The reply, by user TriageOrDie answers
"He's personally trapped.
He can't withdraw form the situation without something of a victory or he will be disposed of by other aspiring dictators when the Russian population wakes up the fact that their young men died in ditches for literally nothing.
The continuation of this conflict does nought to improve Russia's geopolitical standing.
Resources are being drained. Billions are being spent. Manpower is dwindling.
Putin wanted to cut Ukraine in half, secure a land bridge between Russia and crimea. Gain access to more black sea ports and the natural gas reserves that sit just off shore. To secure the noble gasses manufacturing in eastern Ukraine and finally to create more of a buffer in the event of an all out conflict with the west.

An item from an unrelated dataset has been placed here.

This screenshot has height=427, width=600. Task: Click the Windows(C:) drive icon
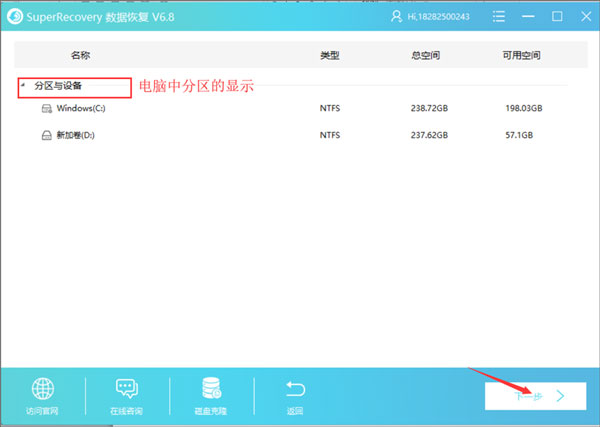(46, 108)
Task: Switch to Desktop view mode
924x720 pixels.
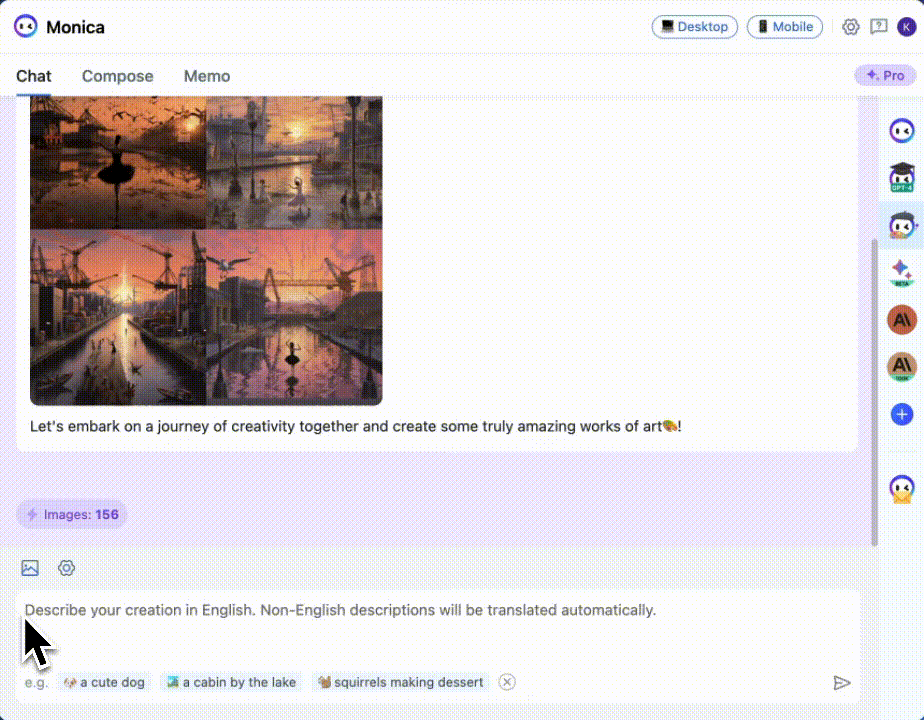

All of this is in ruin, so the only reason this is continuing is because Putin is scared for his personal safety.
It will continue until the US election, Russia is hoping for a Trump victory. Which is at present Putin's only hope to end major western support for the conflict. So they can sign a hasty peace deal, carve off done provinces from Ukraine and go back to lick their wounds. Only this outcome can save Putin now.
Not only does Putin know this, but so do the rest of the highly influential oligarchs, politicians and generals.
If another democratic Whitehouse is secured, expect things to change rapidly within Russia and on the ground in Ukraine.
Between now and the election, expect increasingly erratic behaviour both from within this conflict and around the world.
Russia will be sponsoring destabilising acts that may increase the likelihood of a republican presidency.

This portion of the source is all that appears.